Ensuite, si le double de Dostoïevski se conduit en honnête homme envers la société, tel n’est pas le cas envers l’original, comme nous l’avons évoqué. Face à ce dernier, le double change d’attitude et en lieu et place d’un homme bon, l’original se trouve face un terrible ennemi, qui fait tout son possible pour contrecarrer ses projets, le poussant jusqu’au point de non-retour, que ce soit la folie chez Dostoïevski ou le suicide chez Stevenson. Le double de Goliadkine, à ce titre, va contrecarrer ses projets administratifs, prenant sa place en devenant le favori de son supérieur, contrecarrant également ses projets amoureux avec Klara Olsoufievna. Quant au double présent chez Stevenson, le double M Hyde est dès le départ décrit comme un être malhonnête et criminel : « il s’était comporté envers le notaire avec la crainte et l’effronterie qui caractérisent les criminels ». Si celui-ci s’en prend d’abord à la société, il finira par pousser le Dr Jekyll au suicide, ce dernier ne pouvant plus supporter de

perdre le contrôle sur lui-même et de voir Hyde, image et partie de son âme immorale, malsaine et violente prendre le dessus sur lui-même, part morale et noble de son être. Dans tous les cas, le double tend à prendre le dessus, à s’imposer face au modèle original auquel il va tenter délibérément de nuire pour l’occulter et finalement prendre sa place.

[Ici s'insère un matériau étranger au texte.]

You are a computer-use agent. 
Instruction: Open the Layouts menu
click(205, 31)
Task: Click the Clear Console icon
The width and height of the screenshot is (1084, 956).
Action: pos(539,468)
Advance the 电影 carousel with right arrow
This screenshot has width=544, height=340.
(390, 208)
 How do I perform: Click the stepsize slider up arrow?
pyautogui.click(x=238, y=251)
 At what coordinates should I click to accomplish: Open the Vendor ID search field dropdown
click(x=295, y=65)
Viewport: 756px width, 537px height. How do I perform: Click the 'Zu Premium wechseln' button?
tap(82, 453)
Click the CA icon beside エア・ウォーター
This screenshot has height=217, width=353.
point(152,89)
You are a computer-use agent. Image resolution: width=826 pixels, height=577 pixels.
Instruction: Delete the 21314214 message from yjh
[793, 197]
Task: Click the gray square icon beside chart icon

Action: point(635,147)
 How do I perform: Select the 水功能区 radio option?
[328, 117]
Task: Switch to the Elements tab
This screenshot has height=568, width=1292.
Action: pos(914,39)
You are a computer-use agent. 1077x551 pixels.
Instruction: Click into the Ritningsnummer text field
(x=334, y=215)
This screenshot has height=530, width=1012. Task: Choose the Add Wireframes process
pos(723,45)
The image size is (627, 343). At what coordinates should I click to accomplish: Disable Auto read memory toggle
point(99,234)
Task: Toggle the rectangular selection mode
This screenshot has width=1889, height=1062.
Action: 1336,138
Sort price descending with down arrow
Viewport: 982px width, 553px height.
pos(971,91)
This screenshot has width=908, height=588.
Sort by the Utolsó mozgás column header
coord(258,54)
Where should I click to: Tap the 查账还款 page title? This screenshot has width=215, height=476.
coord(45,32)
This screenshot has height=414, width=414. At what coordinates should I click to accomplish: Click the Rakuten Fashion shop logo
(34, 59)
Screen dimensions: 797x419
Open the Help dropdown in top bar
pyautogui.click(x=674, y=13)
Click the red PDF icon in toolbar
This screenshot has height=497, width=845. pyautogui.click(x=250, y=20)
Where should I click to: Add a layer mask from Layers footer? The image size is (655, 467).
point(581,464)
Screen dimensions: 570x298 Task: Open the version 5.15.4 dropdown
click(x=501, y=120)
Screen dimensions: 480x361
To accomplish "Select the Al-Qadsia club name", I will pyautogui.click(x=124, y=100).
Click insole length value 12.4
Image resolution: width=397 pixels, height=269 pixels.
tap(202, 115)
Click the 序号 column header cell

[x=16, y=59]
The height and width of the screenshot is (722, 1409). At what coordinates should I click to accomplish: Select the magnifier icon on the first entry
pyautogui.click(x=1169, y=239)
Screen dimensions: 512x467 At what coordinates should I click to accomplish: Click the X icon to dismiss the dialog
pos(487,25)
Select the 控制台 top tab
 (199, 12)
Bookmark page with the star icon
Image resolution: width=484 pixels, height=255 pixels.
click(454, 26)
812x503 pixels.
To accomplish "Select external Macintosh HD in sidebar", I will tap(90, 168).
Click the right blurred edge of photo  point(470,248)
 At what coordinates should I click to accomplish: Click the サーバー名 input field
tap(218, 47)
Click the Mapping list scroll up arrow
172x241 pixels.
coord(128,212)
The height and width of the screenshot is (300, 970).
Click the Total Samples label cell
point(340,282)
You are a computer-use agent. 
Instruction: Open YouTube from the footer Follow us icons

Chacun de ces doubles devient le rival mortel de l’homme dont il est le double, rivalité qui s’incarne d’ailleurs à travers les actions et le comportement du double dont la violence s’accroit au fur et à mesure de ses apparitions jusqu’à atteindre son paroxysme dans la lutte finale avec l’original.

Chapitre 2 – Les réactions face au double

Puisque le double est décrit comme un être profondément mauvais, immoral, malhonnête, fourbe, à l’apparence hideuse, difforme, en bref, si tout en lui relève de la monstruosité, physique ou morale, c’est qu’il ne laisse personne indifférent et qu’il suscite partout où il apparaît des réactions vives, variées et pour le moins significatives. Ainsi, que ce soit la personne dont le double apparaît ou que ce soit plus largement les hommes qui croisent et côtoient le double, tous réagissent avec la même intensité, avec la même violence, le même émoi : ainsi, nervosité, inquiétude, angoisse d’une part ; puis répugnance, dégoût, aversion d’autre part ; et enfin désir de ruiner, renverser, détruire, terrasser, anéantir le double sont le lot commun de ceux qui rencontrent cet autre très particulier. Mais ces réactions sont symptomatiques : elles caractérisent mieux qu’une description ce que le double est, révélant le sens qu’il revêt, révélant son impact et sa portée. Il s’agira donc pour nous à travers les réactions que suscite l’apparition du double, que nous allons commencer par relever, d’interpréter, de traduire, de décrypter ces réactions afin de faire ressortir le sens propre du double.